* _Supplied passage_:
-- BEGIN --

Vance v. . Guy

Civil action to recover for minerals wrongfully mined and taken from plaintiff's property.

Upon denial of liability and assertion of right, issues of ownership, trespass, willfulness and damages were submitted to the jury and answered in favor of the plaintiff, the value of the minerals at the mine after separation from the realty being fixed at $80,000.00 *Page 609

From judgment under G.S., 74-32, for double the value of the minerals as determined by the jury, the defendants appeal, assigning errors. This is the same case that was before us at the Fall Term, 1943, reported in 223 N.C. 409, 27 S.E.2d 117, with sufficient statement of the facts, to which reference may be had to avoid repetition. The first appeal was from a judgment in favor of the defendants. The present appeal is from a judgment in favor of the plaintiff.

-- END --

[Data items]
-- BEGIN --

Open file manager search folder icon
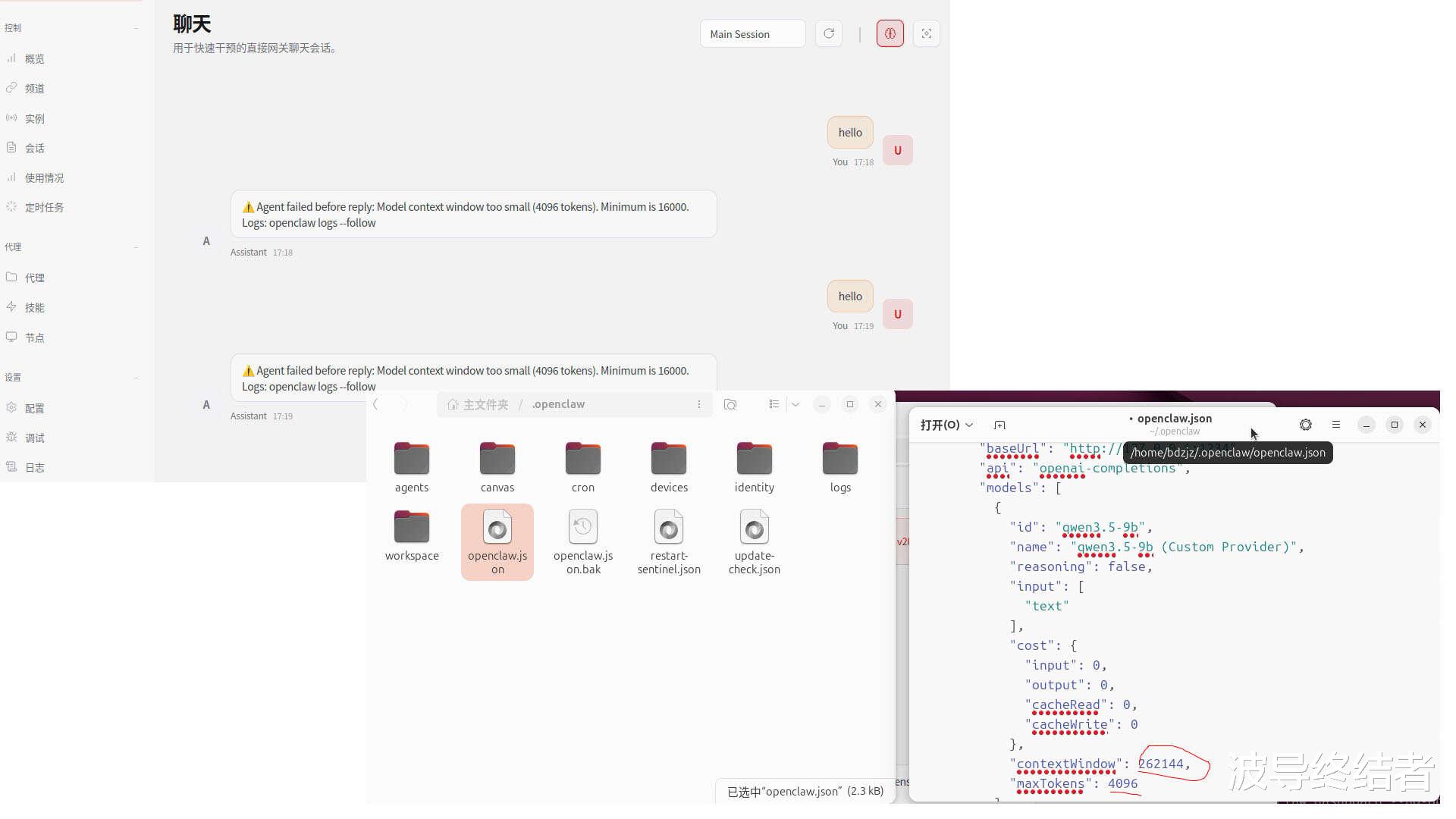 (x=730, y=404)
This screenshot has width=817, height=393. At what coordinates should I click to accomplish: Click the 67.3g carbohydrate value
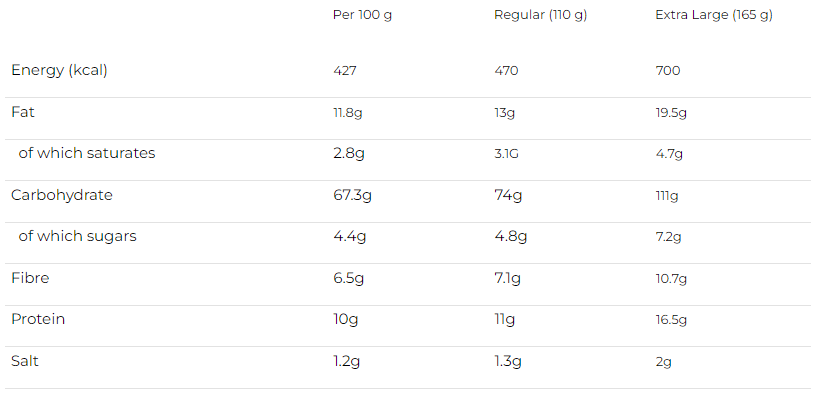coord(352,196)
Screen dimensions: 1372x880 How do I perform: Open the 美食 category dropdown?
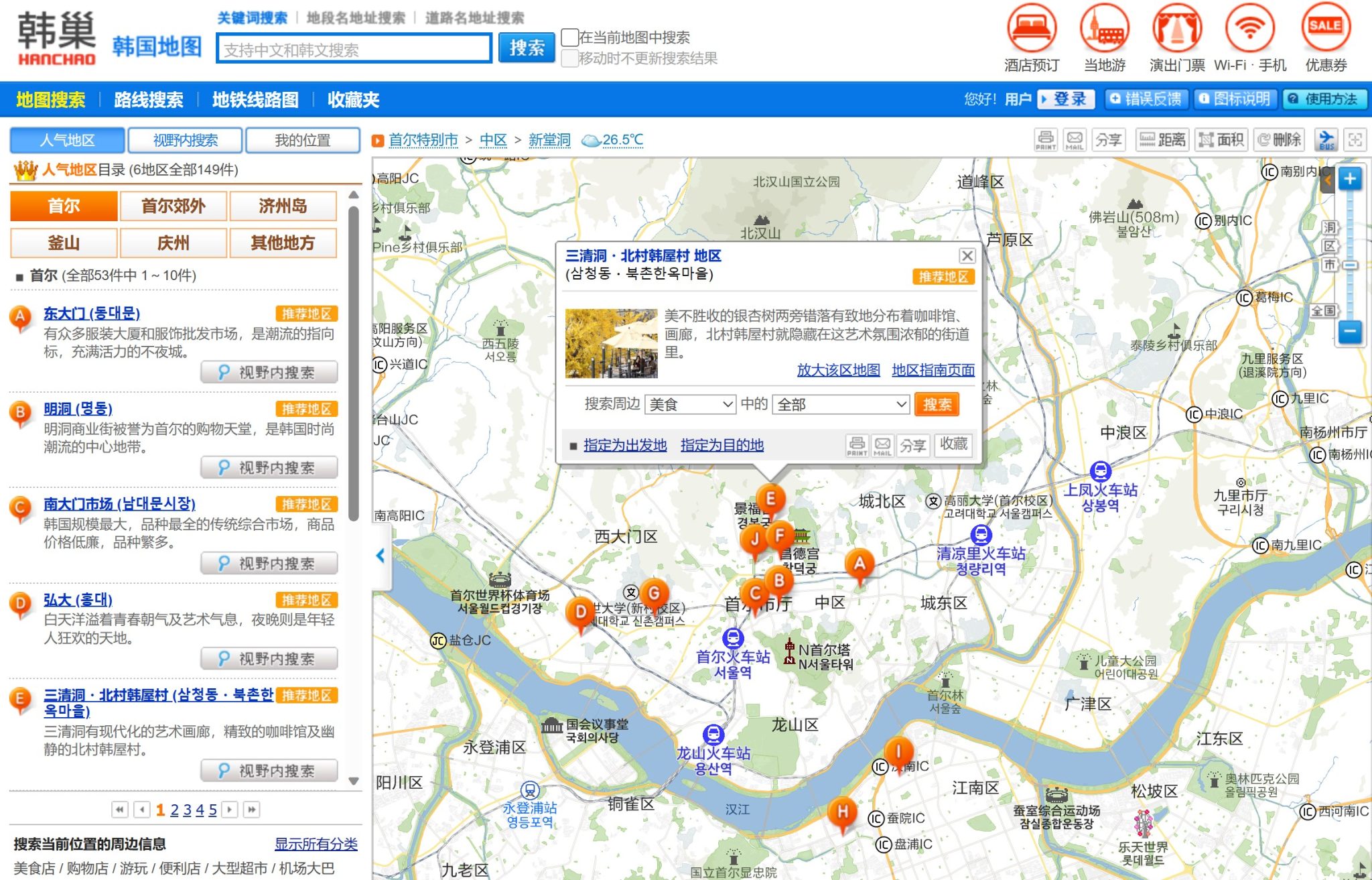click(690, 404)
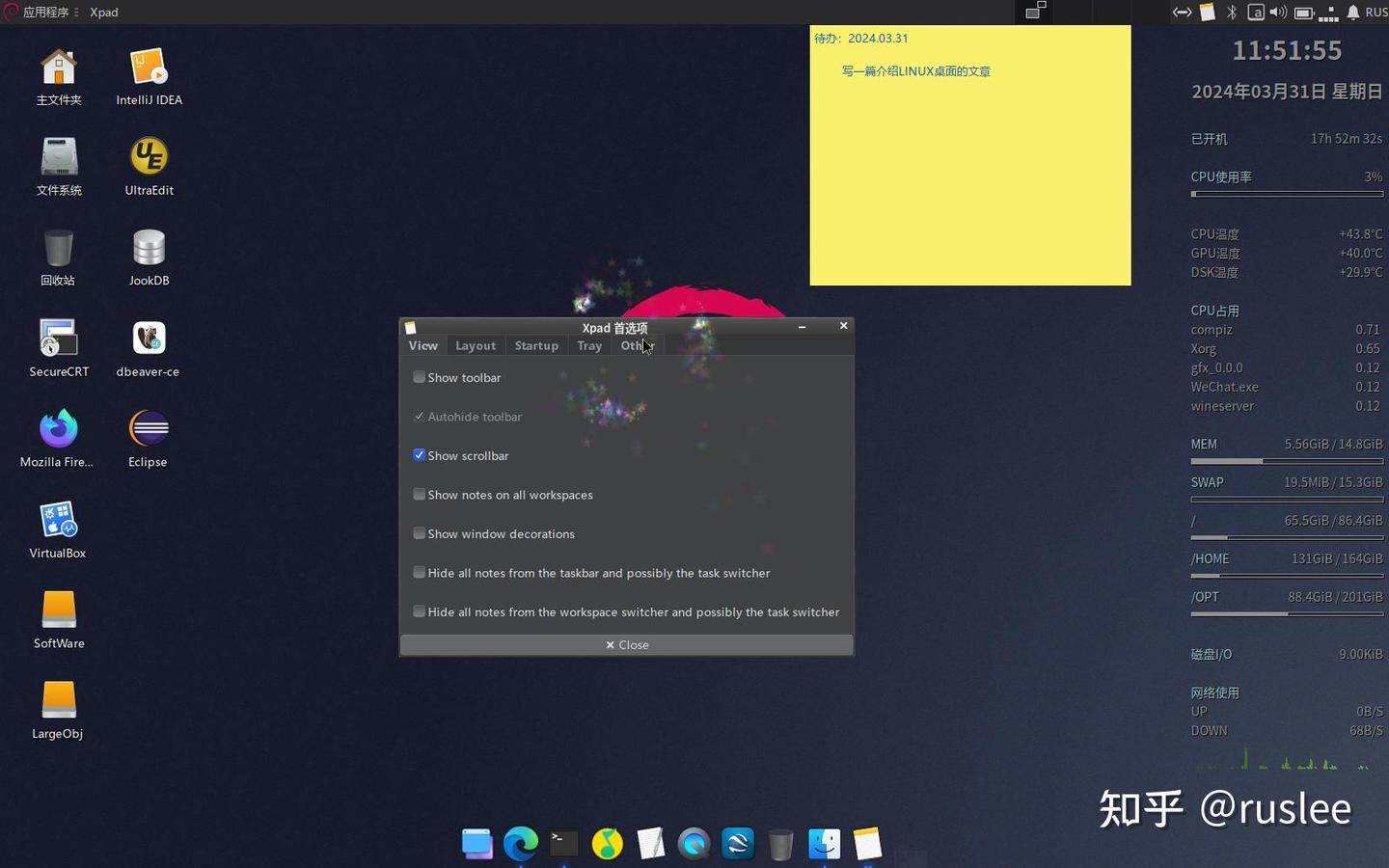Launch the terminal from the dock

[x=562, y=843]
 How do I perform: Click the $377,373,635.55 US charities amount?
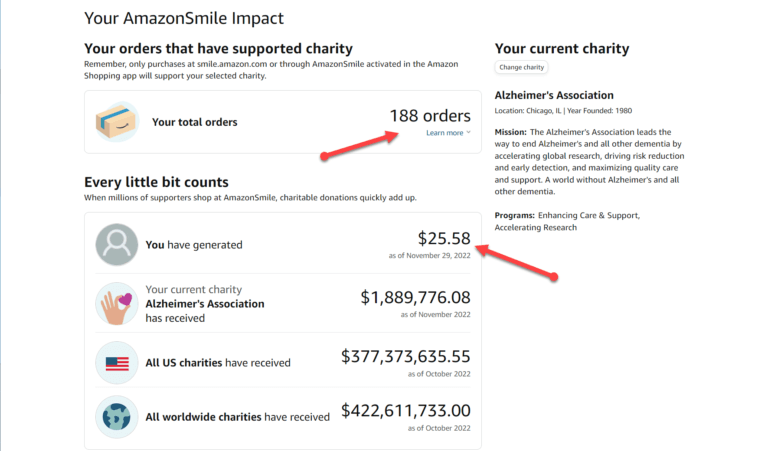coord(406,356)
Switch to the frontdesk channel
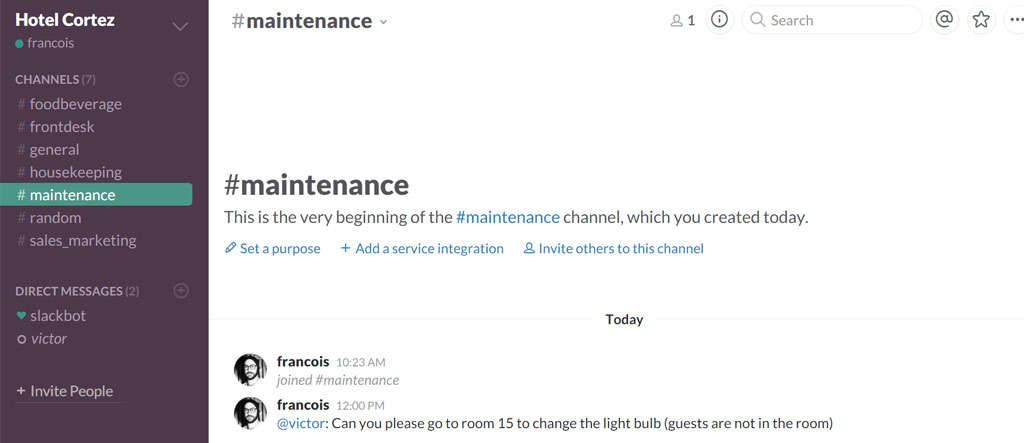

-- END --

* _Work to complete_:
A – Summarize the Vance v. Guy case summary in two sentences.
B – According to the Vance v. Guy case summary, at what value did the jury fix the minerals at the mine after separation from the realty?

* _The answers_:
A – In a civil action to recover for minerals wrongfully mined and taken from the plaintiff's property, the jury answered the issues of ownership, trespass, willfulness, and damages in the plaintiff's favor and fixed the minerals' value at $80,000.00. The defendants appeal a judgment under G.S. 74-32 for double that value in a case that was before the court once before, when the first appeal came from a judgment for the defendants.

B – $80,000.00